Generative AI has made incredible strides in producing high-quality images and text, with models like GPT-4, DALL-E, and Stable Diffusion dominating their respective domains. However, generating high-quality videos with synchronized audio remains one of the most challenging frontiers in artificial intelligence. Meta AI’s Movie Gen offers a comprehensive solution with its foundation models. Alongside this groundbreaking model comes the Movie Gen Bench, a detailed benchmark designed to assess the capabilities of models in AI video and audio generation.

In this blog, we will explore the ins and outs of Meta AI’s Movie Gen Bench, including the set of foundation models, Movie Gen, the benchmarks involved, and how these AI tools enable the fair comparison of generative models in video and audio tasks. 

What is Movie Gen?

Meta’s Movie Gen is an advanced set of generative AI models that can produce high-definition videos and synchronized audio, representing a significant leap in generative media. These models excel in various tasks, including text-to-video synthesis, video personalization based on individual facial features, and precise video editing. By leveraging a transformer based architecture and training on extensive datasets, Movie Gen achieves high-quality outputs that outperform prior state-of-the-art systems, including OpenAI’s Sora, LumaLabs, and Runway Gen3, while offering capabilities not found in current commercial large language models (LLMs).

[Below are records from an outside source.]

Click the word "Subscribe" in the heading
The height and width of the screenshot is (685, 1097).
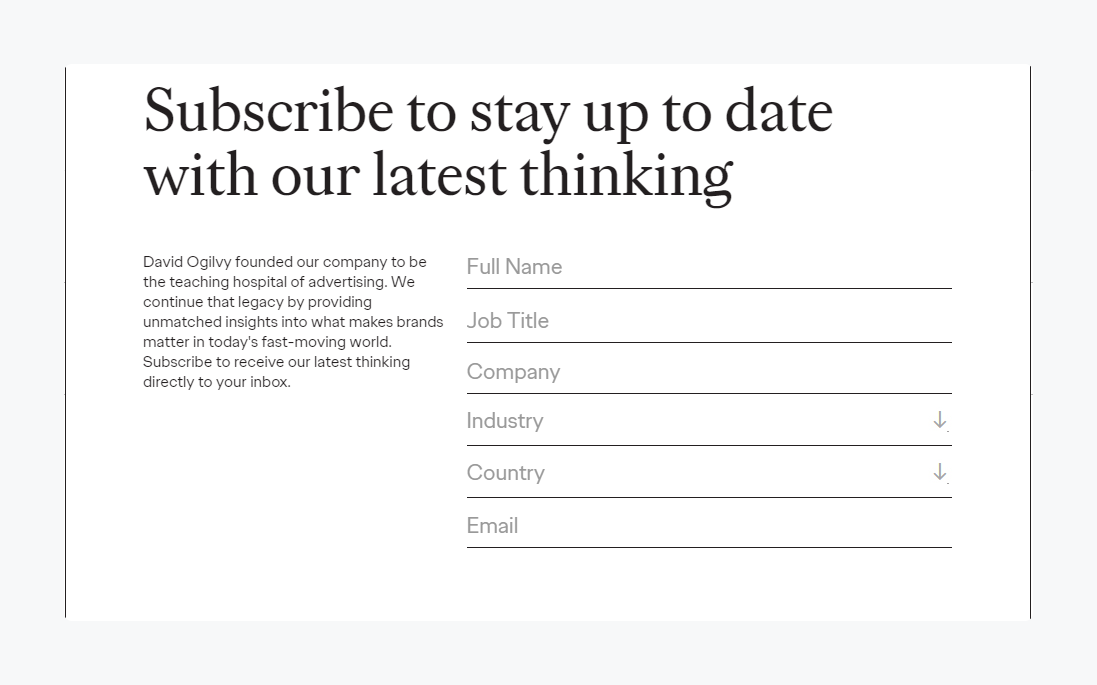coord(268,110)
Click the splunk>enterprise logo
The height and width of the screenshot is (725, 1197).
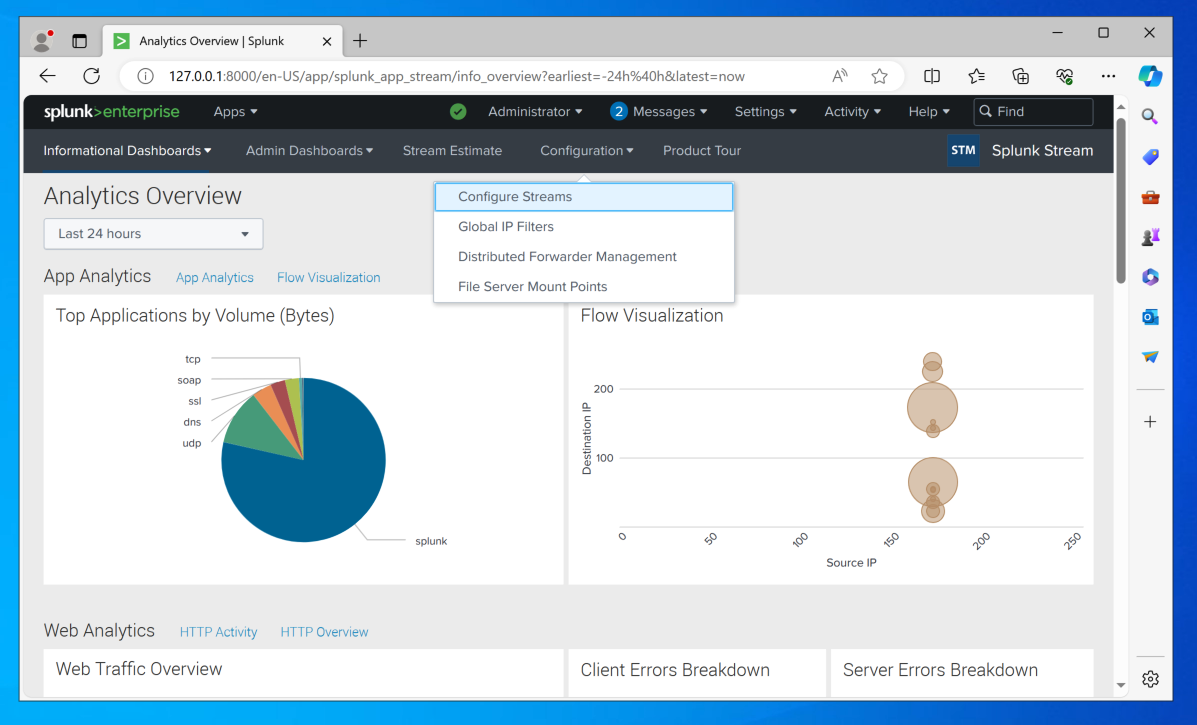[111, 111]
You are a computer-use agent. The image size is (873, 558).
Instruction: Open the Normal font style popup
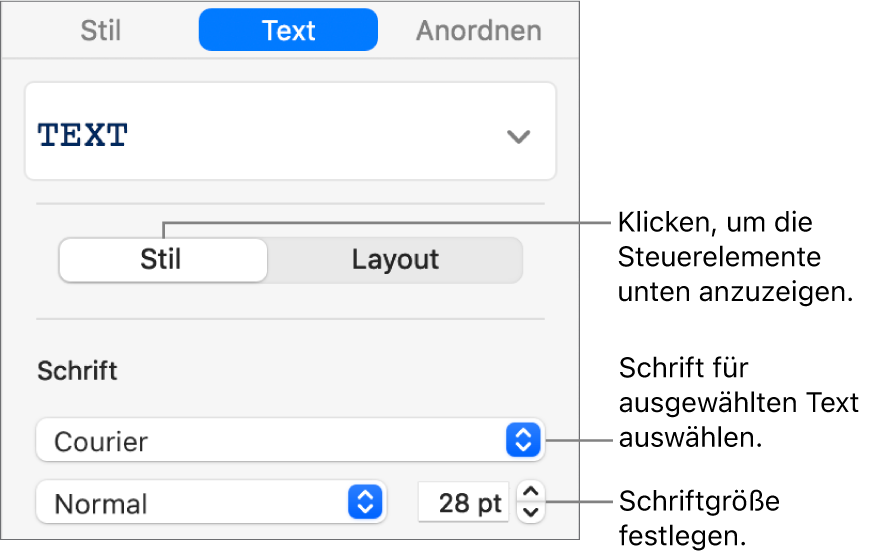[190, 503]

These capabilities can be found in two foundation models: 

Movie Gen Video

The Movie Gen Video model is a 30 billion parameter model trained on a vast collection of images and videos. It generates HD videos of up to 16 seconds at 16 frames per second, handling complex prompts like human activities, dynamic environments, and even unusual or fantastical subjects. Movie Gen Video uses a simplified architecture, incorporating Flow Matching to generate videos with realistic motion, camera angles, and physical interactions. This allows it to handle a range of video content, from fluid dynamics to human emotions and facial expressions.

One of the standout features of Movie Gen Video is its capability to personalize videos using a reference image of a specific individual, generating new content that maintains visual consistency with the provided image. This enables applications in personalized media creation, such as marketing or interactive experiences. It also includes instruction-guided video editing, which allows precise changes to both real and generated videos, offering a user-friendly approach to video editing through text prompts.

Movie Gen Audio

The Movie Gen Audio model focuses on generating cinematic sound effects and background music synchronized with video content. With 13 billion parameters, the model can create high-quality sound at 48 kHz and handle long audio sequences by extending audio in synchronization with the corresponding visual content.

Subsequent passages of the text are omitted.